The lips have shrunken and peeled back, revealing overly large teeth in blackened gums.
Sister Ursula can do nothing but stare at it in horror.
Just as happened on the road, panic possesses her.
It makes her mind and memory flicker. One moment, she is standing in the hallway of the deserted house, staring at the revenant on her doorstep, trying not to gag at the scent of rot and freshly turned earth that clings to its desiccated skin and the remnants of its clothes; the next, she is being dragged through the empty street.
“Please,” she babbles over and over again, “please don’t hurt me. ”
She only snaps out of this state of fear-induced madness when she stumbles over a bit of broken rock and hits the ground with her wounded knee. She can’t even scream, the pain is so intense. It batters her and sickens her. For a moment, there is nothing else.
When she comes to, the revenant has hoisted her to her feet.
The agony of her knee has broken the choke hold panic had on her, allowing her to think.
“In the name of our Lord and Savior Jesus Christ, I beg of you: Please stop whatever you are doing and let me go,” she pleads.
“I’m sorry, but I truly don’t understand,” the walking corpse answers, perfectly echoing Sister Ursula’s earlier remark. Its face remains slack, its eyes empty and dead.
It doesn’t understand what it’s saying, she realizes. It just mimics what it has heard its victims say in order to lure the living close so it can eat us. She knows then that her begging is useless.
But she can’t just let it drag her away to God knows where to do God knows what. If she has learned one thing since meeting Elsebeth, it is that doing nothing will get you killed.
What did Elsebeth tell her again about revenants? All the different ones are blending together in her mind, but she said they are often the playthings of Satan, didn’t she? If that is true, then perhaps she can cast him out and in that way return this revenant to being a simple unmoving corpse.
She reaches for her rosary, raises the little cross at the end of the chain, and begins to pray the rites of exorcism. She does not know them fully—only priests are allowed to perform them, and she has only attended two exorcisms in her entire life—but she is desperate.
Soon, the revenant repeats the sacred words back to her in the way of some birds: perfect in pitch yet empty of understanding.

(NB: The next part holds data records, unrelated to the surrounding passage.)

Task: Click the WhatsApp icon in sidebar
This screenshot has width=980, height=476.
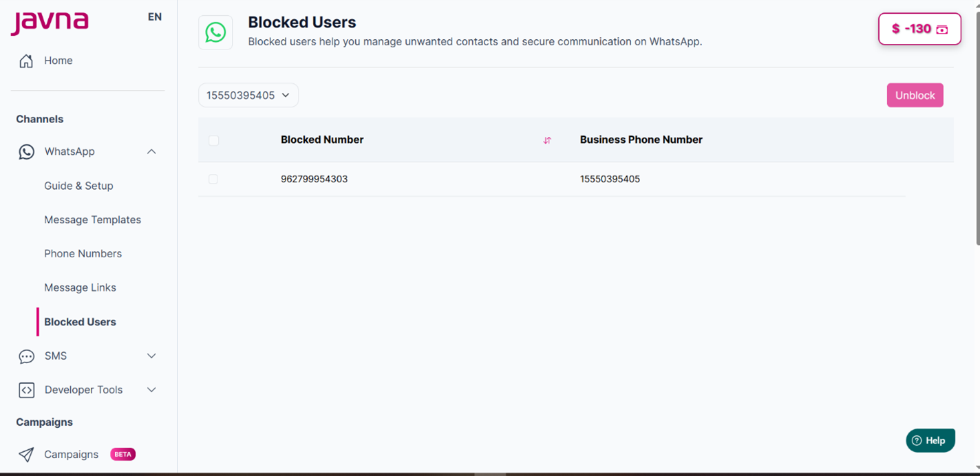Action: coord(26,152)
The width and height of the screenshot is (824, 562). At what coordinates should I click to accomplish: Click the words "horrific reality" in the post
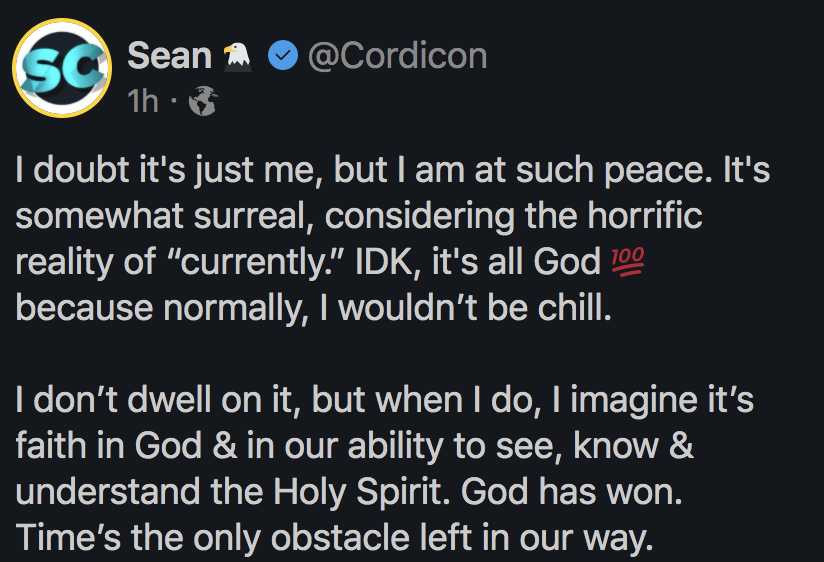[622, 217]
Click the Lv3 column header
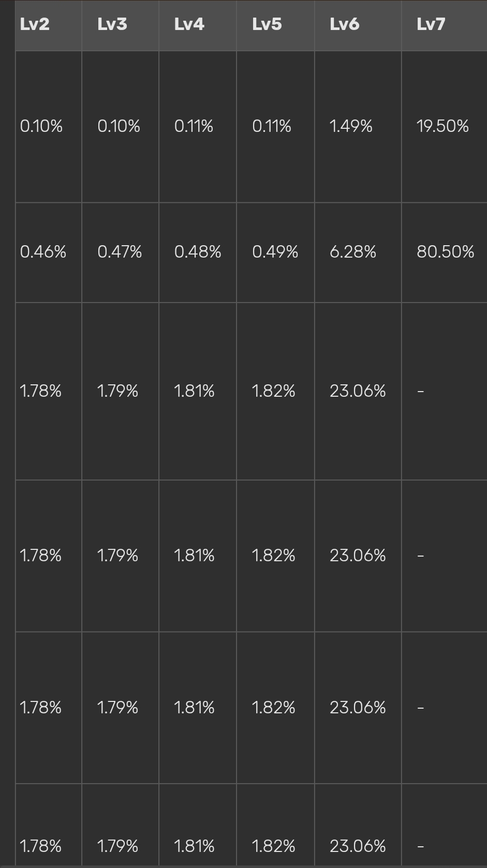 coord(112,24)
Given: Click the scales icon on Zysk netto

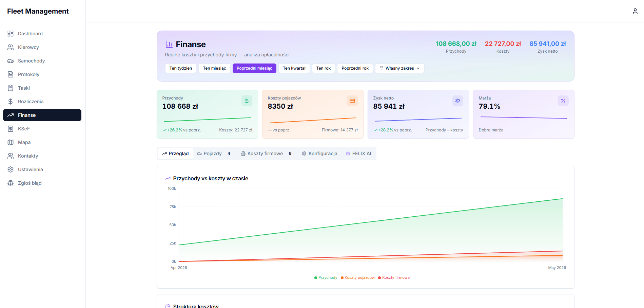Looking at the screenshot, I should click(458, 101).
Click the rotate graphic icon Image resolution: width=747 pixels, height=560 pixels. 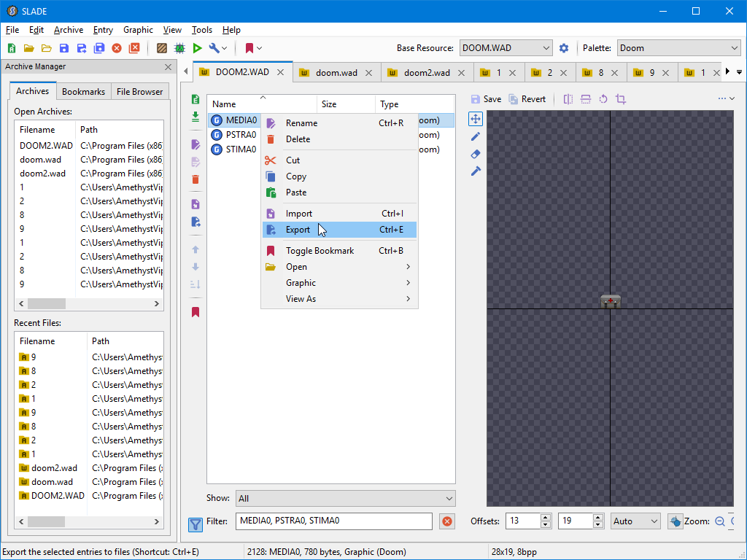coord(603,99)

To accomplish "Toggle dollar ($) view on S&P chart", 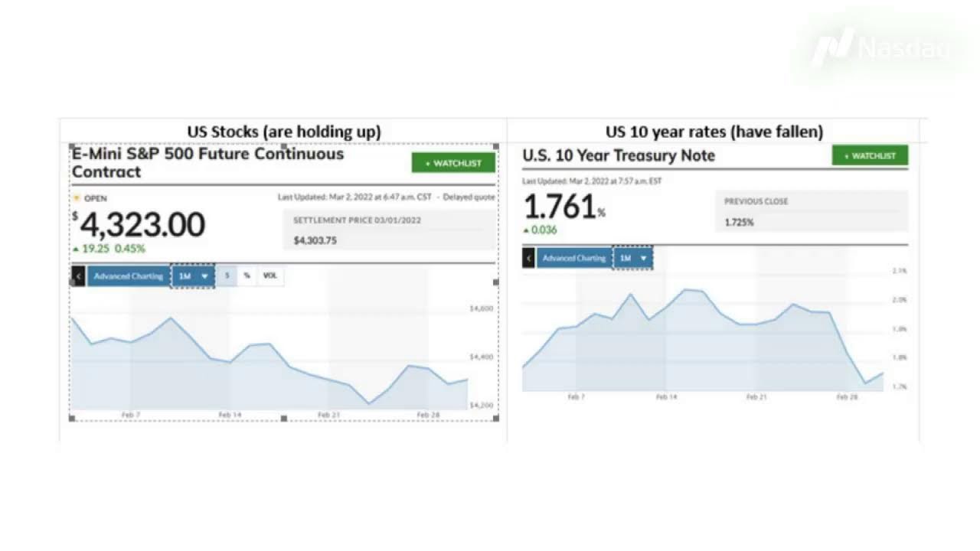I will pyautogui.click(x=227, y=276).
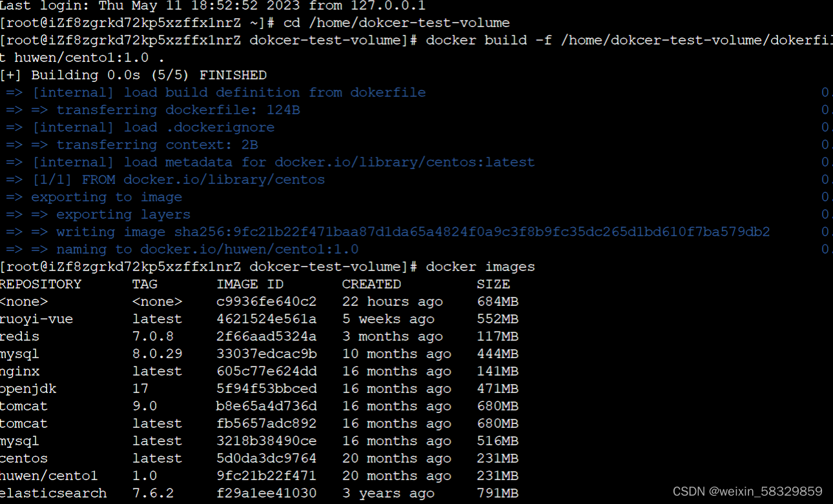Click the ruoyi-vue image entry
The width and height of the screenshot is (833, 504).
click(x=36, y=319)
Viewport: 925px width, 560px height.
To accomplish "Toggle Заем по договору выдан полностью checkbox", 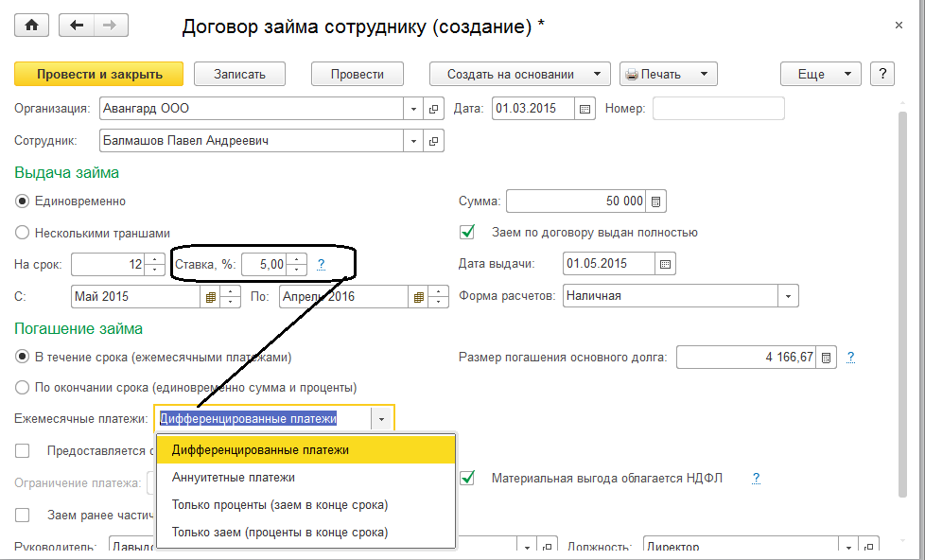I will [466, 232].
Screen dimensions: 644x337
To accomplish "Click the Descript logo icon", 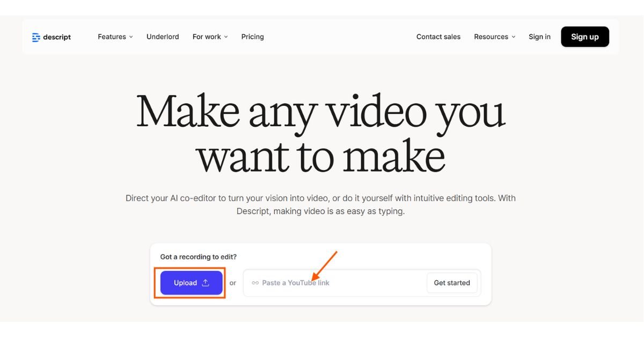I will pos(36,37).
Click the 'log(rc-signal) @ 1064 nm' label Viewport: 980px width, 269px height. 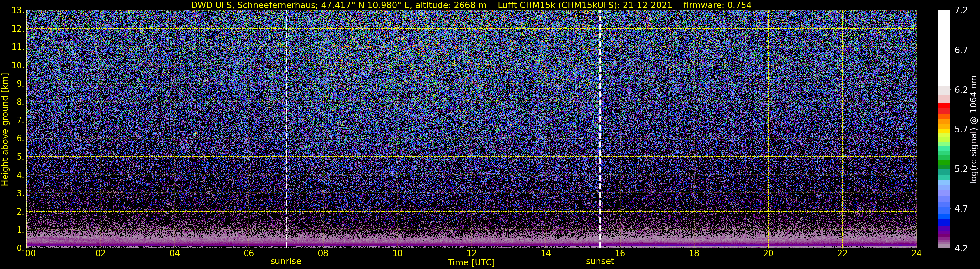click(x=974, y=129)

Tears of anger and frustration burn in her eyes. She knows this devil’s puppet doesn’t consciously mean to make a mockery of her prayers, but it’s still atrocious. She digs her heels into the wet ground, gritting her teeth against the daggerlike pain in her knee, and hisses, “Begone, thou demon!”
The revenant only cocks its head. In the dark, its eyes shine bright as newly minted coins.
It says, “Seven already dead from the Hungarian sickness. How many more will you take, oh Lord?” Then, it tears the rosary from around her throat.
The chain cuts into her skin before it breaks. The creature drops it into the dirt.
“No!” Sister Ursula wails. She reaches for her beloved rosary.
The beads are as familiar to her as her own hands.
The exorcism may not have worked, but if she can take hold of it and undo the knots that keep each bead in place, she can scatter some of them in front of the revenant, just as Elsebeth scattered the pebbles around that poor peasant’s corpse.
It will be compelled to count them, but because it can’t count beyond two, it will soon get stuck, and then she…
Her fingertips brush the cord, but before she can grip it, the revenant roughly hauls her away.
For a beat, despair and panic drown out all other thoughts again, though this time, it’s not long until the pain in her knee carves out a space in her consciousness. Perhaps Sister Valentina was right to thank God so passionately for her suffering after all.
Everything for Jesus, she thinks and laughs, or perhaps sobs.
By now, they have left the village, and the revenant is taking her down a rutted road, the black earth hard as stone due to frost. She wishes she could fight it, could flee, but her body, ever the traitor, won’t obey her, and so she lets the revenant lead her as if she is a dog and it her master.
A bead of blood from the cut her rosary made as it was torn from around her neck rolls down her spine. She shivers.